Indeed, reporters were everywhere, scattered among the region’s trendiest bars after they’d filed their harried updates and debate takeaways. Miller, who was in town Tuesday evening through Friday morning, said he spent some time on E. 4th, and considered it “a bit more vibrant” than when he was last in town in 2012, covering Mitt Romney.
That’s a start. Destination Cleveland and the Greater Cleveland Partnership have long been assuring locals that an event like the RNC, with more media frenzy than even the Superbowl, will do wonders for the ongoing rehabilitation of Cleveland’s image. Thousands of journalists will have no choice but to narrate the story of the city's revival, they say.
But it’s unclear if that will be so. Thursday morning, MSNBC ran a segment entitled “Two Clevelands” which featured an out-of-work Slavic Village resident talking about the plight of the city’s poor. Bloomberg ran a story by reporter (and former Clevelander) Michael C. Bender about the Health Line and Republican outreach in Cleveland’s predominantly black east side.
It’s not that these stories are explicitly negative. (Any press is good press, right?) It’s just that expecting national reporters to function as part of the Destination Cleveland PR apparatus may not be realistic.
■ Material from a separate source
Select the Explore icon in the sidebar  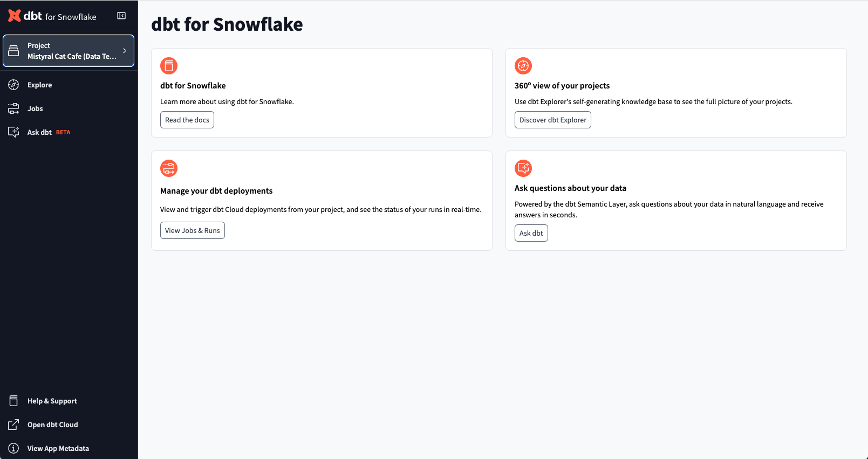tap(13, 85)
Although it might not even be necessary. Clevelanders, already a fiercely tribal bunch, have staked out Twitter and have showered naysayers with wild invective. BuzzFeed's Trump correspondent Olivia Nuzzi, who made the mistake of Tweeting “I hated Cleveland,” endured a sustained, boorish onslaught, though the told Scene she found the encounter “hilarious.”
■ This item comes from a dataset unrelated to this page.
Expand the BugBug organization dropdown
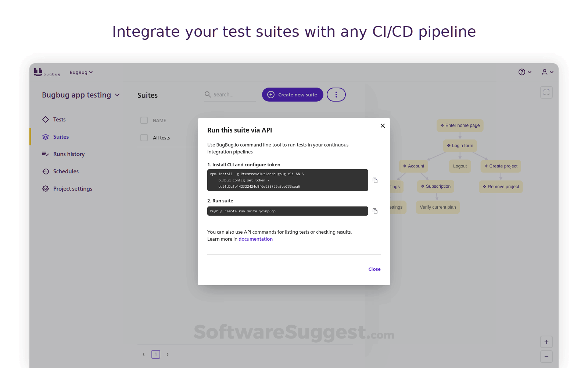This screenshot has width=588, height=368. (x=81, y=72)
Who needs a tourism bureau, she asked, when Cleveland has all these ambassadors on social media?
The fact that every Cleveland resident with a Twitter account feels compelled to defend it to me would seem to confirm that Cleveland sucks.
— Olivia Nuzzi (@Olivianuzzi) August 7, 2015
On the flip side, Destination Cleveland opines — and this is true — that even if the national press isn’t putting out stories about how great Cleveland is, the fact that reporters have a positive experience is important. MSNBC’s Kasie Hunt, who helmed the “Two Clevelands” piece, tweeted: “Cleveland — this has rocked,” upon her departure. Others happily, and with no provocation, posted photos of meals and brews on W. 25th and E. 4th.
“Social media activity helps us to change Cleveland’s narrative in a different way, as people are telling about their positive experiences in their own words,” wrote Destination Cleveland’s Jennifer Kramer, in an email to Scene.
David Gilbert, Destination Cleveland’s President and CEO (and RNC Host Committee Prez and CEO) echoed that the mere presence of media is important.
“We were excited to see that many of them were reporting from outside Quicken Loans Arena and talking with our residents and using aerial shots of our beautiful skyline and revitalized downtown,” he said. “All of these opportunities can be leveraged to change the perception of what Cleveland offers. Hosting the debate in Cleveland only further underscores our city as a destination for meetings and continues to keep our community, its people and our renaissance in the spotlight.”
And Cleveland will be even more directly in the spotlight come 2016, for a much longer stretch.
Zeke Miller said that TIME intends to send anywhere between 10-20 staffers, including some editors, for the convention next year. And that number may increase. They’re still having early conversations about how they’ll tackle the convention, and Miller said that at this point most of his editors’ interest in Cleveland is self-interest.
“They’re interested in scouting reports for next summer,” Miller said. “But the Cleveland rebound is an interesting narrative, and the question will be whether or not it works for us. We’re certainly cognizant of it as a storyline.”
As for impressions of Cleveland today, Miller said he was struck by how much construction was going on around town.
“Whether it was the airport, the highways, [Public Square]... It was a little inconvenient in the short term, but hopefully it will all be ready for next year,” he said. “The sign outside the Square said ‘ready by Summer of 2016,’ and I’m hoping that’s June and not July.”